» Excerpt to read

=-=-=

Correct Software Name metadata in some created datasets

jggautier commented 4 years ago

Many datasets in Harvard Dataverse, including 352 of the 430 datasets in the unpublished dataverse "American Mass Public Opinion in the 1930s and 1940s Dataverse" (https://dataverse.harvard.edu/dataverse/WWII) have a number in their Software Name metadata field.

Screen Shot 2019-08-23 at 11 11 19 AM

In the case of "American Mass Public Opinion in the 1930s and 1940s Dataverse", I think Stata was meant to go in the software name (looks like most of the files are Stata files).

It looks to me like there was some problem with the way the metadata was imported using some script or API.

I think we'll need to figure out the scope of this problem:

Which datasets have incorrect software name metadata because of a bug during Harvard Dataverse Repository's migration from Dataverse version 3 to 4? Which datasets have incorrect software name metadata because of a bug in an API that a depositor used to deposit datasets (anytime after the migration to Dataverse 4)?

=-=-=

» Given material

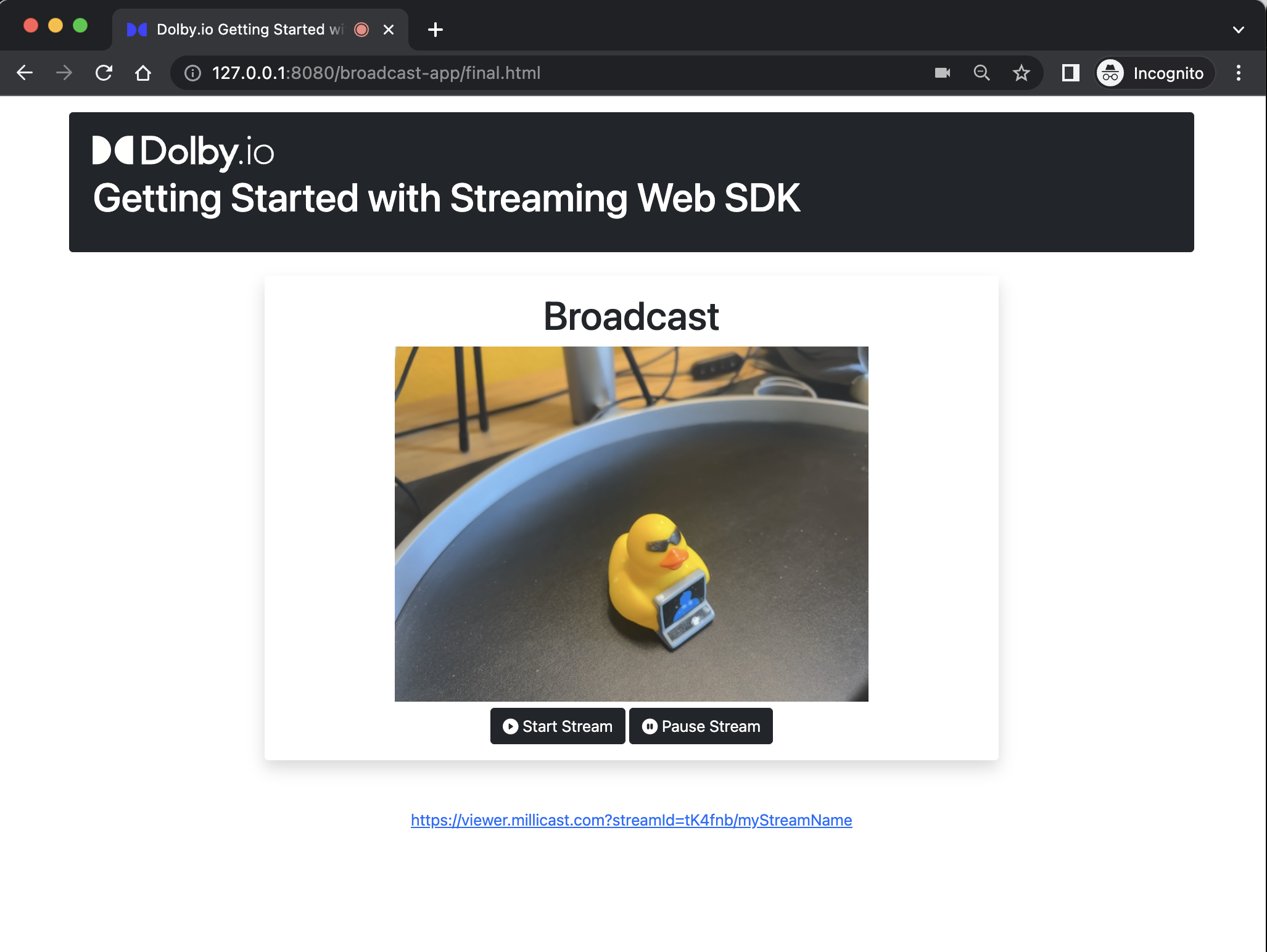Toggle the browser side panel
The width and height of the screenshot is (1267, 952).
coord(1070,73)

=-=-=

» Written problem 1
In the thread about Software Name metadata, how many of the 430 datasets in the "American Mass Public Opinion in the 1930s and 1940s Dataverse" have a number in their Software Name field?
» Written problem 2
Carry on the thread about incorrect Software Name metadata from its last sentence.

» Task output 1
352 of them.

» Task output 2
If the problem happened during the Harvard Dataverse Repository migration from Dataverse version 3 to 4 or due to a bug with a Dataverse API, should we correct the mistakes ourselves if we're able to (e.g. when it's easy to figure out what the software name should be), and do we need to contact the depositors in the process? Or should we always contact the depositors to ask them to update their dataset metadata?

jggautier commented 4 years ago

jggautier commented 3 years ago

I just updated the first comment I left in this GitHub issue to clarify the problem and questions I think we'll need to answer to resolve this problem. Also queried the database again to get the current number of datasets affected, the collections they're in and when they were created and published (if published): 544 datasets in 26 Dataverse collections (none of the datasets are in the "Root" collection).

To get this info I queried the database for all software name metadata in the most recent versions of all datasets, exported the results to a csv file and in Excel filtered the list down to metadata that contained only numbers or things that were obviously not the names of software.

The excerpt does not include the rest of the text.